• Exercise brief:
Repeat the records below line by line, exactly, finishing on the line that contains "Viewport: 671px width, 568px height.".

• Source records:
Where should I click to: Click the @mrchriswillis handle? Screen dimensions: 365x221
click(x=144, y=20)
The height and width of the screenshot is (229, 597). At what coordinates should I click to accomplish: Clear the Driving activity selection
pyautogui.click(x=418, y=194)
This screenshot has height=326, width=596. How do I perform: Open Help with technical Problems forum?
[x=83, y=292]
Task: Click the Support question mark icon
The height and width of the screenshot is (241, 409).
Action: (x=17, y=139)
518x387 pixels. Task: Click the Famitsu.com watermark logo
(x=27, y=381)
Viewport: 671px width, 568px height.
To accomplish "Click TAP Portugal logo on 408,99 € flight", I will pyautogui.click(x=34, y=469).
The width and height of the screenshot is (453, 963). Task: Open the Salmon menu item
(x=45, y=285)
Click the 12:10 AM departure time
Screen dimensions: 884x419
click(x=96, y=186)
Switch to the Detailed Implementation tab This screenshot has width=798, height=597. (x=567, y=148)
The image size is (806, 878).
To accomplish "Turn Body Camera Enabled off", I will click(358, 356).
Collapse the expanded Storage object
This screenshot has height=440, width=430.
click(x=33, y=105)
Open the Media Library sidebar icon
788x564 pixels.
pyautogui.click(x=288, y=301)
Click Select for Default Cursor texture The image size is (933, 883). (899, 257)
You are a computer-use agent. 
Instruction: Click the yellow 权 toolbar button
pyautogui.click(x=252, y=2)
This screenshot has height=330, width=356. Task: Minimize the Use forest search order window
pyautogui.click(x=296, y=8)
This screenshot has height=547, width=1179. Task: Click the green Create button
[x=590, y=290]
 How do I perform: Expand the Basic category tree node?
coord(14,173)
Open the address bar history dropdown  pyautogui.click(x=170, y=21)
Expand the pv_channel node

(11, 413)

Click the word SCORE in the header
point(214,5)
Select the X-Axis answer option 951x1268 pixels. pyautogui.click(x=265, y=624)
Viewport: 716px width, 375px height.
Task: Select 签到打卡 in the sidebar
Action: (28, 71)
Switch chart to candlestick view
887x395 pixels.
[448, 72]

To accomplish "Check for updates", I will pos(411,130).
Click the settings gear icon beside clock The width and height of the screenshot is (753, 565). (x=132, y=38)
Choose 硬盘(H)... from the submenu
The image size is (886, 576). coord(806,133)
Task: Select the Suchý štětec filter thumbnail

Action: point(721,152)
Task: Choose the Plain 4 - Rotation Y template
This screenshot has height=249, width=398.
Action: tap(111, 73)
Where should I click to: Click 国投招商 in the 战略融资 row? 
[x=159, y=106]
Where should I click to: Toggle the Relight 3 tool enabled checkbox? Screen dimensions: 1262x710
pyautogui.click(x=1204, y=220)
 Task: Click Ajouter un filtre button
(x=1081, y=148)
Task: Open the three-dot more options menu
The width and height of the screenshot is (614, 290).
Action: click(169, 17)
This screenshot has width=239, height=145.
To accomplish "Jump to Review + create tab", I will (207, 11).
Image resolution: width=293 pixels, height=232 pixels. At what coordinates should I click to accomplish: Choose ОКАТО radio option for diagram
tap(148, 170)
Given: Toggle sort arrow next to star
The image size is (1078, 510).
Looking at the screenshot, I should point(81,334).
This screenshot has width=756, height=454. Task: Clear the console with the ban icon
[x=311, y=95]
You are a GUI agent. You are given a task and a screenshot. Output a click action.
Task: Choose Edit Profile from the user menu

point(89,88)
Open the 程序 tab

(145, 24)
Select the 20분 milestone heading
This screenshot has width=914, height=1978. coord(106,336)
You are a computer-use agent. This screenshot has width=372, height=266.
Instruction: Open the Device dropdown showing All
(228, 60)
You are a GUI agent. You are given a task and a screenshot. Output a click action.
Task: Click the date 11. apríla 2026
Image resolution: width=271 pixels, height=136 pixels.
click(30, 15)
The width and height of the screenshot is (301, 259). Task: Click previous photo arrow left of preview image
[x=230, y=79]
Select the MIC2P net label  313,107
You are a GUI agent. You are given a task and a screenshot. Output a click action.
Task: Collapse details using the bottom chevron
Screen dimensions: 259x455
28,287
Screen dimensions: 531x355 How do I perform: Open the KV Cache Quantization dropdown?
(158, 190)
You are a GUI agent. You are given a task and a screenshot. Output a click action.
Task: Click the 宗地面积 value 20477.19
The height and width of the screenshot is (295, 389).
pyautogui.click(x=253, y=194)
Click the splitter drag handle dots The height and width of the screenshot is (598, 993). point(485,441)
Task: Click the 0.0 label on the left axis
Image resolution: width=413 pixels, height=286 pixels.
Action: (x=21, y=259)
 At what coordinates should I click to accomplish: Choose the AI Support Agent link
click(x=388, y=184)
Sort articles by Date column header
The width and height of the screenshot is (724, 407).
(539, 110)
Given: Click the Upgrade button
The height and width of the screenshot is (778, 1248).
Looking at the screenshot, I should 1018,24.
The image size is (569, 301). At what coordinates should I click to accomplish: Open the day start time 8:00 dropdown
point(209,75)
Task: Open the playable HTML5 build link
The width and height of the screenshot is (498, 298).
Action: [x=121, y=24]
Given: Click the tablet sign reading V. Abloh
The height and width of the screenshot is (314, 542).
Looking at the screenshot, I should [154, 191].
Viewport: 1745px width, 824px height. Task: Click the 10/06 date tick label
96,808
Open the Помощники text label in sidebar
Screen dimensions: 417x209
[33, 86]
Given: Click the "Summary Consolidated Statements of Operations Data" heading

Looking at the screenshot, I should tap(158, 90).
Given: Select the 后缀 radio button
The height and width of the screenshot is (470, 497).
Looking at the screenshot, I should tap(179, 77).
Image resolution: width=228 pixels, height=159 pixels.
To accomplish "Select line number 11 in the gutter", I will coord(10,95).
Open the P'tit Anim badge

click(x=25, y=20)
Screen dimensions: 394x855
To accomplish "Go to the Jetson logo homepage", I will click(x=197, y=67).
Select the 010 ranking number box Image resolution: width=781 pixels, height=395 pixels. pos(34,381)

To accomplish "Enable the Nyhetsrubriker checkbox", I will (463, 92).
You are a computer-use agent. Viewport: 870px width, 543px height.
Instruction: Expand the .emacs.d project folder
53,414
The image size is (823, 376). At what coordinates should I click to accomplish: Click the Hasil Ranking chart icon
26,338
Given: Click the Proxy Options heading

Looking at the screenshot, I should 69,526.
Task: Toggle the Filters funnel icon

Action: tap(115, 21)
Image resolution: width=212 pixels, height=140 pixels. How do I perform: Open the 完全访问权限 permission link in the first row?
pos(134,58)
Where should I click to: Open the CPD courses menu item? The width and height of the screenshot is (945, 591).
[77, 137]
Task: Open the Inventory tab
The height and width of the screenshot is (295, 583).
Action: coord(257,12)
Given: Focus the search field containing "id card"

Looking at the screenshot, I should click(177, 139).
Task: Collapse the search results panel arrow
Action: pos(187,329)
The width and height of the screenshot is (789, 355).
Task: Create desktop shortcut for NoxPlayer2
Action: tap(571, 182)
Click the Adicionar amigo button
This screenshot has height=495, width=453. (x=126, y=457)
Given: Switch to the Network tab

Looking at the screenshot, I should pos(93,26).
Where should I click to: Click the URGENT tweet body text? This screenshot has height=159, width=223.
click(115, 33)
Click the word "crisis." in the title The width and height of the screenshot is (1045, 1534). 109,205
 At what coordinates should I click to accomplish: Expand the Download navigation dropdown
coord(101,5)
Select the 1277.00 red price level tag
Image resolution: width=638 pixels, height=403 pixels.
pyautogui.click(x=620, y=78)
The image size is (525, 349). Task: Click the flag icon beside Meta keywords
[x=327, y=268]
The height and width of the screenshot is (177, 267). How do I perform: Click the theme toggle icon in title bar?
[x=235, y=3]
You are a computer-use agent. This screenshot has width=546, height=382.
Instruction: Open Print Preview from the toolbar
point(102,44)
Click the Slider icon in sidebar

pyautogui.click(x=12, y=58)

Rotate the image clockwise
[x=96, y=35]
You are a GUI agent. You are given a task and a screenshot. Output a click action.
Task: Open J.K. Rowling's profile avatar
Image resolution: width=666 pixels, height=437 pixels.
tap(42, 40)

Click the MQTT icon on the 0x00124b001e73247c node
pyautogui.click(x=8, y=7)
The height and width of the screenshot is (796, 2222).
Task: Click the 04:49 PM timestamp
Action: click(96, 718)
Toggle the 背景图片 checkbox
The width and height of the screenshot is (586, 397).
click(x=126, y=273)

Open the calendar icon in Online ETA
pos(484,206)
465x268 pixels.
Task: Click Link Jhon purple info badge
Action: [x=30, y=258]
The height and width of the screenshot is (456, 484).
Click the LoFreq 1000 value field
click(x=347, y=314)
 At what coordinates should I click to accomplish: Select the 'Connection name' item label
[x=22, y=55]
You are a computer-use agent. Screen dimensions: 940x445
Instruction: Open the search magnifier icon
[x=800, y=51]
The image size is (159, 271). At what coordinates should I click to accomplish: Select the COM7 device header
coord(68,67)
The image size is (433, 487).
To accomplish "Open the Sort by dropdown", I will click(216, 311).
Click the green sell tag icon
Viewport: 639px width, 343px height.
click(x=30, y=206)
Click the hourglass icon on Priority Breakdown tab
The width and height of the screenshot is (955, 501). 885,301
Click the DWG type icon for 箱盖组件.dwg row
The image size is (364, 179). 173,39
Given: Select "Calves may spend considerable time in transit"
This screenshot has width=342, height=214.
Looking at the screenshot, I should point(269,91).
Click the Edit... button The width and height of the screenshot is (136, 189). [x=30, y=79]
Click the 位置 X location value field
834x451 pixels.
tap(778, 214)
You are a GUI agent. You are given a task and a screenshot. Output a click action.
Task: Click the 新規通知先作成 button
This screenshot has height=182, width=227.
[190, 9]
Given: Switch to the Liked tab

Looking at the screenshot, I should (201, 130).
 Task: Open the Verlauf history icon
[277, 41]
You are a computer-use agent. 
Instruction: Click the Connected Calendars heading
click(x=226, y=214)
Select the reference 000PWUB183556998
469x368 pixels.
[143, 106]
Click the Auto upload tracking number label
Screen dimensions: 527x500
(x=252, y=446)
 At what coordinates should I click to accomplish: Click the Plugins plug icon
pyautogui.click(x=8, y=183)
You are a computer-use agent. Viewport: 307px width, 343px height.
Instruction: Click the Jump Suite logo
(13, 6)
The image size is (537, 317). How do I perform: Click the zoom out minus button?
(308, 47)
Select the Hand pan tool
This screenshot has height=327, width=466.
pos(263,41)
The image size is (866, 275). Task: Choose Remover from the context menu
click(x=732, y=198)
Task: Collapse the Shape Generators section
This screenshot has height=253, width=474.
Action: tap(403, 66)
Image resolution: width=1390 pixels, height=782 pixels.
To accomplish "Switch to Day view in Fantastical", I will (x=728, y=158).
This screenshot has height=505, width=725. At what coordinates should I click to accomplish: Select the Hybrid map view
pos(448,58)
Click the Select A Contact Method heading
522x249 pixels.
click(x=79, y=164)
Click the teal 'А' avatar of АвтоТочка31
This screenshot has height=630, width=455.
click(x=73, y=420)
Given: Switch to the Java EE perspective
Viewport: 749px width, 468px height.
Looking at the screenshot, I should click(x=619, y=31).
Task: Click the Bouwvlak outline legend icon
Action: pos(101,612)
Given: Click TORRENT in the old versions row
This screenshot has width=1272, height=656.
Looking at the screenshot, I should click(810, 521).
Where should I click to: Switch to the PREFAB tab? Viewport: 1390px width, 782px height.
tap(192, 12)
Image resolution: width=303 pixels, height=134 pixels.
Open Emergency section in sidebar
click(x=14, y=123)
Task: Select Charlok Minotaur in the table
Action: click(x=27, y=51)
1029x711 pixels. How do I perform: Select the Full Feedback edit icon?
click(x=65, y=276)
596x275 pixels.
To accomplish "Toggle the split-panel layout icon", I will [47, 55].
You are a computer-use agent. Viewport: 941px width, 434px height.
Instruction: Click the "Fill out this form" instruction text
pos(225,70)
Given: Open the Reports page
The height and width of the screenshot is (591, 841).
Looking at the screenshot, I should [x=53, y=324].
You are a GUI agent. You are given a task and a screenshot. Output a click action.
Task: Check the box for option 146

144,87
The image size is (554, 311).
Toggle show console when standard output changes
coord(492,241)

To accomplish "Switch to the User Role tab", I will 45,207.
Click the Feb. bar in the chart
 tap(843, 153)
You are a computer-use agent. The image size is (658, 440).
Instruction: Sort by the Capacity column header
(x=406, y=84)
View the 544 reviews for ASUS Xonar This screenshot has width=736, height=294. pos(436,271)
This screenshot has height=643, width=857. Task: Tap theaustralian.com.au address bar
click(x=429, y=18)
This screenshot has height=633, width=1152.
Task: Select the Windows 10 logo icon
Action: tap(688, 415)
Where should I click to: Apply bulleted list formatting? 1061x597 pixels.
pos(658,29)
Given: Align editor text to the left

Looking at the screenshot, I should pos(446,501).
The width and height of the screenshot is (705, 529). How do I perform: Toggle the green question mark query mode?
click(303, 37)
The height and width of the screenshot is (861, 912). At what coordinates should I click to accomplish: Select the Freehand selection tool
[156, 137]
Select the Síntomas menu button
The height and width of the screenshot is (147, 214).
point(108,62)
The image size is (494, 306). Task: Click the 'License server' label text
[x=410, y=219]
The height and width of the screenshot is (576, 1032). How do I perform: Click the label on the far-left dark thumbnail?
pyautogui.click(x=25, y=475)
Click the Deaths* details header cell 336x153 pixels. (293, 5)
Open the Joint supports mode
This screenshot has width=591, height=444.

• Problem solution:
Where should I click to: Click the @mrchriswillis handle? Screen dimensions: 365x221
click(x=144, y=20)
The height and width of the screenshot is (229, 597). At what coordinates should I click to accomplish: Clear the Driving activity selection
pyautogui.click(x=418, y=194)
This screenshot has height=326, width=596. How do I perform: Open Help with technical Problems forum?
[x=83, y=292]
Task: Click the Support question mark icon
The height and width of the screenshot is (241, 409).
Action: (x=17, y=139)
518x387 pixels. Task: Click the Famitsu.com watermark logo
(x=27, y=381)
Viewport: 671px width, 568px height.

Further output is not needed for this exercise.